▶ Défis à relever:
#1 D'après le texte à lire sur Typhon, pourquoi Conrad ne peut-il être surpassé dans l'analyse psychologique de la tempête et des humains qui l'éprouvent ?
#2 Poursuivez le texte à lire sur Typhon en enchaînant après sa dernière phrase.

═════ Texte à lire

Il pense ici, surtout, à Joseph Conrad. Certaines pages de Typhon sont célèbres par la figure de personnification déployée qu’elle met en œuvre. Conrad, qui avait vécu ce qu’il décrit, ne peut être surpassé dans l’analyse psychologique de la tempête et des humains qui l’éprouvent :

« Et c’est alors enfin que la chose réelle arriva.

Ce fut je ne sais quoi de formidable et de prompt, pareil à l’éclatement soudain d’un grand vase de la Colère… Chaque homme aussitôt perdit contact. Car tel est le pouvoir désagrégeant des grands souffles : il isole […] La tempête geignait, piaulait, se démenait gigantesque dans les ténèbres, comme si le monde entier n’eût été qu’un égout noir […] On eût dit une créature vivante en proie à une foule enragée, victime offerte, brutalisée, bousculée, culbutée, roulée à terre et piétinée […] bâillonnés par le vent […] Un de ces cris sauvages, effarants, que l’ouragan transporte et qui passe au-dessus de nos têtes mystérieusement, s’abattit soudain sur le navire comme eût fait un oiseau de proie […] On eût dit plutôt une sorte de narcose de l’esprit comme en sait provoquer l’insistance de la tempête… c’est une lassitude insidieuse qui pénètre dans les poitrines, s’infiltre négligemment jusqu’au cœur, l’alourdit et le contriste […] Les lames jaillissaient de la nuit, portant une lueur spectrale à leur crête – cette lueur de l’écume effervescente […] L’incantation de la tempête opérait. »

══════════
═════ Données présentées

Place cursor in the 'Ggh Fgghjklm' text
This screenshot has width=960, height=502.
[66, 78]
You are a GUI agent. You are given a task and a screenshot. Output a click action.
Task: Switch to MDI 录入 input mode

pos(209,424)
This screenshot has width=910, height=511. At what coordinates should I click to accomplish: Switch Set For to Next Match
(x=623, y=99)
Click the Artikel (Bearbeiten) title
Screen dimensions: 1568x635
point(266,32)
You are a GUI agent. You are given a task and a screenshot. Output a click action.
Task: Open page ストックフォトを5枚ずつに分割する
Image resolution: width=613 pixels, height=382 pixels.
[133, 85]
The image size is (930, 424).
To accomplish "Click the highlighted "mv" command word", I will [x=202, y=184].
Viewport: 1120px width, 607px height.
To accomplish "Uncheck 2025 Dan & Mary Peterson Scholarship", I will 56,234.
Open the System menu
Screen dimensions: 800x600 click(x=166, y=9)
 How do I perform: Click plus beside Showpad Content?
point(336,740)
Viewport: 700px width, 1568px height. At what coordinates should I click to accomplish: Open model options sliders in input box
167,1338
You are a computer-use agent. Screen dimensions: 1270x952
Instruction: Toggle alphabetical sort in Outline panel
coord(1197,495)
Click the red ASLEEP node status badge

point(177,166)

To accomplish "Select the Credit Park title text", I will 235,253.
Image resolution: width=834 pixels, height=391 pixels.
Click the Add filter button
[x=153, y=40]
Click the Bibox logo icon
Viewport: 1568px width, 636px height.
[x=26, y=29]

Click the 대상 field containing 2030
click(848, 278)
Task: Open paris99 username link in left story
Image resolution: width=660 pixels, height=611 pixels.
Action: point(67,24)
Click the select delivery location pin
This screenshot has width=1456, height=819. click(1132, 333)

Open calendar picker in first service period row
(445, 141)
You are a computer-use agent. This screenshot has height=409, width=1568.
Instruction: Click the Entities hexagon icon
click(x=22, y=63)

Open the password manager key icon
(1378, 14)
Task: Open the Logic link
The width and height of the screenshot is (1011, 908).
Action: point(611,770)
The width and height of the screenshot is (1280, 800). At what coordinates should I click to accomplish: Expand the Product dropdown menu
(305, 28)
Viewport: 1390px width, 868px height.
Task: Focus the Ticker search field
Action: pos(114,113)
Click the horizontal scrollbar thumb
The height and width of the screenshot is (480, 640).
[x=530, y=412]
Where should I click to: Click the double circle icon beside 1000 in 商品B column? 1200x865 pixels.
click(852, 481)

══════════

▶ Résultats attendus:
#1 Conrad ne peut être surpassé dans cette analyse parce qu'il avait lui-même vécu ce qu'il décrit.

#2
  • Le cri

La fureur de l’univers, le tohu-bohu de ces bêtes de cauchemar « portant une lueur spectrale à leur crête », Elémir Bourges les a entendus, car dans son cerveau époux-venté, ils déferlent en une cohue bruyante : gorgones, grées, louves ailées, gelludes, harpyes, stymphalides… C’est « une cosmologie du cri – commente Bachelard – qui assemble l’être autour d’un cri. Le cri est à la fois la première réalité verbale et la première réalité cosmogonique. » D’où sont issues les métaphores des chuintements, piaulements, gémissements, sifflements du vent, qui se fait volontiers « vipère » (Hugo).

  • La meute

Cette ruée allégorique s’est parfois traduite dans la figure de la « chasse infernale », comme chez Saint-Pol Roux (cité par Bachelard), « la chevauchée invisible et violente, sans douceur et sans trêve… », d’où procèdent aussi « les chiens du vent », ou « chiens des équinoxes », dont parle une vieille chanson bretonne, et qui accompagnent l’Ankou dans ses traques horrifiantes. On reconnaît en écho la légende du Grand Veneur, localisée à Fontainebleau (l’un des leitmotivs de La modification de Michel Butor), ou encore La Mesnie Hellequin, chez Fred Vargas.

  • L’Orestie

Ces battues vengeresses ont la même fonction punitive que le harcèlement des Erynies, dont les actions, selon une Orestis tragoedia attribuée à Dracontius, sont « vipérines ». On sait que leur persécution mène à la folie, et qu’elle se poursuit au-delà de la mort, dans les souterrains d’Hadès. Bachelard donne la leçon finale de cet univers sans rédemption : 

« … l’Érinye totalise le poursuivant et le poursuivi. Et cette synthèse, réalisée dans une image dynamique première, va loin. Il semble qu’elle puisse totaliser le remords et la vengeance, tant est grand le malheur du vent. » La poursuite est dans le poursuivi. Les grands vents du monde sont dans notre tête. Melville, Conrad, Coloane.

  • La hantise

Dans La vie de Rancé, Chateaubriand rend à ce terme, dont on ne connaît plus que le sens dérivé, son sens propre : action de hanter, d’occuper un lieu. Guillevic (cité par Bachelard) devine la hantise du vent, mais de manière indéfinie, comme un vague pressentiment :

« Il y a quelqu’un
Dans le vent »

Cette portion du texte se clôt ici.